Stored data
.....
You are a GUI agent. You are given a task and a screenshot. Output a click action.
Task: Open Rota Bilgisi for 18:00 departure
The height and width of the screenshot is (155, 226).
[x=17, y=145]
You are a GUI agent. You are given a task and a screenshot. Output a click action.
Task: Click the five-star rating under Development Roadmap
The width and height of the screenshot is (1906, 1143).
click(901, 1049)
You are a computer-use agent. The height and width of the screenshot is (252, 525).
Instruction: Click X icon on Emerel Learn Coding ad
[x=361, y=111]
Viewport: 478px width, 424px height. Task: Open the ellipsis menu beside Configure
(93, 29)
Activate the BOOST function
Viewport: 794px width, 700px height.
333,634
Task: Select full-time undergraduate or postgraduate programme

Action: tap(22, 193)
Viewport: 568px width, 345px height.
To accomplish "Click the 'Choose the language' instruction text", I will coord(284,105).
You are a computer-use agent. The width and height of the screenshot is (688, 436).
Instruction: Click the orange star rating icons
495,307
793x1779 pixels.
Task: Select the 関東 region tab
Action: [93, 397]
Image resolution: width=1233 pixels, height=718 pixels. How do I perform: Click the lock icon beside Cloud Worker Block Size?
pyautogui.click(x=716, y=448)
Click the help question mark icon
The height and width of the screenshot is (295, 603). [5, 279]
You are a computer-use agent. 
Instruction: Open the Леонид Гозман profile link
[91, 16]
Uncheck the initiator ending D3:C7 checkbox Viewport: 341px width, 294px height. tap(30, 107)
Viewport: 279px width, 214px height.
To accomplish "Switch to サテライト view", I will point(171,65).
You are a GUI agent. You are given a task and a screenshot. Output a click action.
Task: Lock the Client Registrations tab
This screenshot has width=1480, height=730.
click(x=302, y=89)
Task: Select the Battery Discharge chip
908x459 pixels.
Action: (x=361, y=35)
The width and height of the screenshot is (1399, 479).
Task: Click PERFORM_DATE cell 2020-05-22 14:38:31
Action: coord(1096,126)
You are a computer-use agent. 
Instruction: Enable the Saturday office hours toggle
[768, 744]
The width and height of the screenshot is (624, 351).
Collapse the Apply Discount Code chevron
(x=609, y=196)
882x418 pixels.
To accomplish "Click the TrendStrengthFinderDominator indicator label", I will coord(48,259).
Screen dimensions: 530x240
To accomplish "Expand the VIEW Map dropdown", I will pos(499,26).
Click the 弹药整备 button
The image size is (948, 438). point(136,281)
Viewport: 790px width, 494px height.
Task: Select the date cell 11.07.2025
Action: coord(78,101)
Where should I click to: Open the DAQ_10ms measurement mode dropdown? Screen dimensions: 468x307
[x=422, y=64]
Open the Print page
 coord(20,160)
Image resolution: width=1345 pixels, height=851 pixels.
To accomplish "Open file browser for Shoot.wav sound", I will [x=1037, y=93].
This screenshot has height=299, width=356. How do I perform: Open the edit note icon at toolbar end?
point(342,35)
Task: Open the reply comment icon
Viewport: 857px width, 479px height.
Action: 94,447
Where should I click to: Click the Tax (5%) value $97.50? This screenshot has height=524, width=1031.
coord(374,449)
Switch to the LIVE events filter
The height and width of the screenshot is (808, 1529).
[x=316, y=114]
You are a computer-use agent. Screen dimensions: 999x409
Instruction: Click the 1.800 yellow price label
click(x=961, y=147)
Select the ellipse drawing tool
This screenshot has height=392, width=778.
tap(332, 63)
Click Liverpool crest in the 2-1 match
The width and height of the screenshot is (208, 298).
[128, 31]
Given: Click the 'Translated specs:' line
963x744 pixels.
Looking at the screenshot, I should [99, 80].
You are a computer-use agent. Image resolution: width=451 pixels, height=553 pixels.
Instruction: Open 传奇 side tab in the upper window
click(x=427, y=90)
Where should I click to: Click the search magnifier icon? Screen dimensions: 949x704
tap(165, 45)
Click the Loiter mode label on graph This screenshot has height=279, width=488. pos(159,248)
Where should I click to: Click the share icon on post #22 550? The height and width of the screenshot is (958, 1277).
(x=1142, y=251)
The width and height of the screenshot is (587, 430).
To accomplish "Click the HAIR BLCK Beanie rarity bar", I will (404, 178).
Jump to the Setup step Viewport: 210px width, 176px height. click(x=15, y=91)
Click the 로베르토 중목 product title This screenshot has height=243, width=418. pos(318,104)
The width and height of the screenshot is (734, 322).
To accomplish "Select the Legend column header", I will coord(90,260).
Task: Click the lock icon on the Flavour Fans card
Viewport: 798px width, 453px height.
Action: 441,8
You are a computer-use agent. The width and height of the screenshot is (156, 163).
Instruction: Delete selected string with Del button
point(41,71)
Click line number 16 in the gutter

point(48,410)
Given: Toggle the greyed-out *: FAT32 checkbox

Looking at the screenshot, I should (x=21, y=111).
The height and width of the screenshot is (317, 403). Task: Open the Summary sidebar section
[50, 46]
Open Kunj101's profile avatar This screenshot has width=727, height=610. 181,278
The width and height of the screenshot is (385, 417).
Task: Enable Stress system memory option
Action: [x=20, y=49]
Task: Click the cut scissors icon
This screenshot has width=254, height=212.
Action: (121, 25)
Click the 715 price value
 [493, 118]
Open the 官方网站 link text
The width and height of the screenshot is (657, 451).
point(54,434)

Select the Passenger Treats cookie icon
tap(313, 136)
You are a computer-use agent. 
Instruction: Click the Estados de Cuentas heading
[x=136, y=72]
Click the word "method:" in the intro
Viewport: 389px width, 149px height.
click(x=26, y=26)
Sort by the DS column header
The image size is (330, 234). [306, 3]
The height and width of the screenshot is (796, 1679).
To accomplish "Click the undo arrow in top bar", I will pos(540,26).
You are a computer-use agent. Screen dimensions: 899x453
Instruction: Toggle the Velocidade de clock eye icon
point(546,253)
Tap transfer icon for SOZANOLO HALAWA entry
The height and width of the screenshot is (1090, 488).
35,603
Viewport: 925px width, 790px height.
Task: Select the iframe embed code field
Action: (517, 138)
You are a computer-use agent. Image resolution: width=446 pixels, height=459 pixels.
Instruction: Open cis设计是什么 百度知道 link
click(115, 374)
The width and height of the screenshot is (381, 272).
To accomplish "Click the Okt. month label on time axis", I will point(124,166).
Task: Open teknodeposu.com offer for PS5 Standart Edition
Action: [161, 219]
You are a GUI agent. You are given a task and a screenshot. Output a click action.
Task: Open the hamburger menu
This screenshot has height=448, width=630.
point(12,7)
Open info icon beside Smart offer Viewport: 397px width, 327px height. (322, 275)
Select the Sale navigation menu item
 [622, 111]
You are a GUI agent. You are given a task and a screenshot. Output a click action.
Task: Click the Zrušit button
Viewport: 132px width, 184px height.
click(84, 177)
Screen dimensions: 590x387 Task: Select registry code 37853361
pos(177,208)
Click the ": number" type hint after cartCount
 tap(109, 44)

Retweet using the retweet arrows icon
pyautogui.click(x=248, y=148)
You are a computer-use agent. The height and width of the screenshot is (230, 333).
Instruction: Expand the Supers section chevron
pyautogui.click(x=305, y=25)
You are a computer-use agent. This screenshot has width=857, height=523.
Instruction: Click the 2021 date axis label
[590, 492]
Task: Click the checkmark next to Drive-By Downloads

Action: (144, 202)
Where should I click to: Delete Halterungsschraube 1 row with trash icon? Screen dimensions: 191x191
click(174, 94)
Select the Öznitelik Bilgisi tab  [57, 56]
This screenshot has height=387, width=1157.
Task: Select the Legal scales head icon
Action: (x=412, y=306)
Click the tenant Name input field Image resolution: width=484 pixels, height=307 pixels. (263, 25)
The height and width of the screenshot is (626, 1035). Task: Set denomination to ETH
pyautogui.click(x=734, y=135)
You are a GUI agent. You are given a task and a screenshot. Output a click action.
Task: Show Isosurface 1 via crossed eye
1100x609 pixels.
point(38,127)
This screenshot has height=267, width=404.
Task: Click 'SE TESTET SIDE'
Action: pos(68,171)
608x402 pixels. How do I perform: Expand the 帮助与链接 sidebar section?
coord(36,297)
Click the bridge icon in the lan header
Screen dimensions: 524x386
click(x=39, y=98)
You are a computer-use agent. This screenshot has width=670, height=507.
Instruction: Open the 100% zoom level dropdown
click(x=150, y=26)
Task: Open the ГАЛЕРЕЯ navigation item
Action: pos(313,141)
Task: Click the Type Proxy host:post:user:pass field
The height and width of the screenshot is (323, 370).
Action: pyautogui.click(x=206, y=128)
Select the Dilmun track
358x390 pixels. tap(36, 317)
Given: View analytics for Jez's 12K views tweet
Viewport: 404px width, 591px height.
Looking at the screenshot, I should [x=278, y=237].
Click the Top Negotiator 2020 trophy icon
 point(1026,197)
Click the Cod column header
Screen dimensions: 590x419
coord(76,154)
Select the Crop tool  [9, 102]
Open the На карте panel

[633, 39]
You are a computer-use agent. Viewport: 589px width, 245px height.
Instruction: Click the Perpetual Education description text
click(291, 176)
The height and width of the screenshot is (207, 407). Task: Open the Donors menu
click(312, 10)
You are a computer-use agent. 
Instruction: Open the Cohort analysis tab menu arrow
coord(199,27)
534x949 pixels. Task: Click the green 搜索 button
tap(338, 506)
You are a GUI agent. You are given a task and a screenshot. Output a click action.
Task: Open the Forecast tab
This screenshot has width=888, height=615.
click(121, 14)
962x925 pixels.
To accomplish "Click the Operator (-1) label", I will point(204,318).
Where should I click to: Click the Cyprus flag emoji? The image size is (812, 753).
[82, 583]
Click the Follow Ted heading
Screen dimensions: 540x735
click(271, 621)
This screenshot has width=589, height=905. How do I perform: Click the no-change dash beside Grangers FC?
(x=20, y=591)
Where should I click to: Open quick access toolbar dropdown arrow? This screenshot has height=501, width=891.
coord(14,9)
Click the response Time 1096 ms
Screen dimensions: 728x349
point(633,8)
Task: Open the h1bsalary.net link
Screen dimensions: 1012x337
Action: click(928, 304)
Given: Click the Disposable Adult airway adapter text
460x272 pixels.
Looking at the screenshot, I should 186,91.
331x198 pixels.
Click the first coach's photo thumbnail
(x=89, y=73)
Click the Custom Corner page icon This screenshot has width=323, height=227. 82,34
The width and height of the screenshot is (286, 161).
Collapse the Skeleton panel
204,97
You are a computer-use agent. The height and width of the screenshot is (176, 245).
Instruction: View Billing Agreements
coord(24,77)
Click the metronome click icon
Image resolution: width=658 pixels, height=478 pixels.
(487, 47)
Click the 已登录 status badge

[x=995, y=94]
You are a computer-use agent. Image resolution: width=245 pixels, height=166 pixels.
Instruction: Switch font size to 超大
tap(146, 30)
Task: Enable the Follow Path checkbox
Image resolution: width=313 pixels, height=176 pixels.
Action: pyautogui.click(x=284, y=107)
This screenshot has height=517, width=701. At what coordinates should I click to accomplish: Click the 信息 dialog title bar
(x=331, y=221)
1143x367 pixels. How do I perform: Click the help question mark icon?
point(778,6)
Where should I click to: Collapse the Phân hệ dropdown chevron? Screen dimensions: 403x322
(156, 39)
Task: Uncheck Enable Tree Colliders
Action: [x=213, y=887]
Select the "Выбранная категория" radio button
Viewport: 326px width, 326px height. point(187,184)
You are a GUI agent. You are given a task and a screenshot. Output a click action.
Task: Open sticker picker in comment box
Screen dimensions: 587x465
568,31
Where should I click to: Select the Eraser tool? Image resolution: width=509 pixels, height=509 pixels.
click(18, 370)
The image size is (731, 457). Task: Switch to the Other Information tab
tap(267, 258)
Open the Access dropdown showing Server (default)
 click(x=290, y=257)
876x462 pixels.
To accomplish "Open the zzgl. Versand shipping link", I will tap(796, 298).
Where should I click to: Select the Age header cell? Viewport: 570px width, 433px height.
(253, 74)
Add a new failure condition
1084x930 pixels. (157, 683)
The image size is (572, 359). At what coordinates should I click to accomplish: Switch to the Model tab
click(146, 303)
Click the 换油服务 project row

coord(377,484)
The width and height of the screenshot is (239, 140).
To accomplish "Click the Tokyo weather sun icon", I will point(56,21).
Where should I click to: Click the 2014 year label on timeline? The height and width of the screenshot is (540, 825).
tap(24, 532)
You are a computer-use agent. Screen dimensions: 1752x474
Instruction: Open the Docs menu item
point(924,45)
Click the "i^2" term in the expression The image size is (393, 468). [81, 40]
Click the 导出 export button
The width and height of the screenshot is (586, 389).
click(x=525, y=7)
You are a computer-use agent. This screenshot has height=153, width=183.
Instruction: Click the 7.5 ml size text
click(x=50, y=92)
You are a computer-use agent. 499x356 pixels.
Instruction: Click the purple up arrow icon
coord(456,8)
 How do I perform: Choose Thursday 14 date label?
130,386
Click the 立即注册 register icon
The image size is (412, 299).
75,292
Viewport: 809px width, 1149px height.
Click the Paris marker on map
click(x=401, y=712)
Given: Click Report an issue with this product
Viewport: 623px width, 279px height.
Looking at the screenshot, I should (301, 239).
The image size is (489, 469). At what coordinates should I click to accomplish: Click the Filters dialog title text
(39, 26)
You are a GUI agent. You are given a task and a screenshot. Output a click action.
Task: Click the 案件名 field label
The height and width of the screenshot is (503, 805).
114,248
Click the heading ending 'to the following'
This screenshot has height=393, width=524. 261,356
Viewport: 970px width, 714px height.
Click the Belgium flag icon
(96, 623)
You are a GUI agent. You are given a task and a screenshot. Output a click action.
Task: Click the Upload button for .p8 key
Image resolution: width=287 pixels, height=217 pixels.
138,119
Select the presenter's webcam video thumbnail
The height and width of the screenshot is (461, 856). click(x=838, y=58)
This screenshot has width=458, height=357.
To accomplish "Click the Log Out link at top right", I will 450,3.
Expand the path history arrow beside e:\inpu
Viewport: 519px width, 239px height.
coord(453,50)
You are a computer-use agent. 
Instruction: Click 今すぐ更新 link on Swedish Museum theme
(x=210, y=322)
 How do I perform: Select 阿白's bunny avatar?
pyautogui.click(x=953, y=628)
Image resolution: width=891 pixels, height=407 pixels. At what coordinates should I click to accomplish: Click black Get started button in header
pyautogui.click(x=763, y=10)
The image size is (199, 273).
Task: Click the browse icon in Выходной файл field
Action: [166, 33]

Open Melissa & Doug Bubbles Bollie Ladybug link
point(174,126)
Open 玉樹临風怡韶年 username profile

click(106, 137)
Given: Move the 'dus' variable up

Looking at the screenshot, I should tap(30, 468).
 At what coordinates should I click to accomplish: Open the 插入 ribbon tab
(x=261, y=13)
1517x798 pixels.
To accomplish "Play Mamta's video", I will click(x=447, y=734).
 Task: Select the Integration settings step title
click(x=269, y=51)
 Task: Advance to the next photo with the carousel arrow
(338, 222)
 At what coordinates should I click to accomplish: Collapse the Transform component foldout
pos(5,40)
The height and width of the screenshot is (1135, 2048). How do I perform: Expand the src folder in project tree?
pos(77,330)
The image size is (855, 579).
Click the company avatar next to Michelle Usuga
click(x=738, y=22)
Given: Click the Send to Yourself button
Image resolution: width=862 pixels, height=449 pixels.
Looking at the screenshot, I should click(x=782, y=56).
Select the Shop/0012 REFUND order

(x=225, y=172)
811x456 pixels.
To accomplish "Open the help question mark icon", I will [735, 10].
.....
> [THE TASK]: Look through the entries. Copy out each line with "comment" in it.

> [TASK ANSWER]:
Task: Open the reply comment icon
Task: Open sticker picker in comment box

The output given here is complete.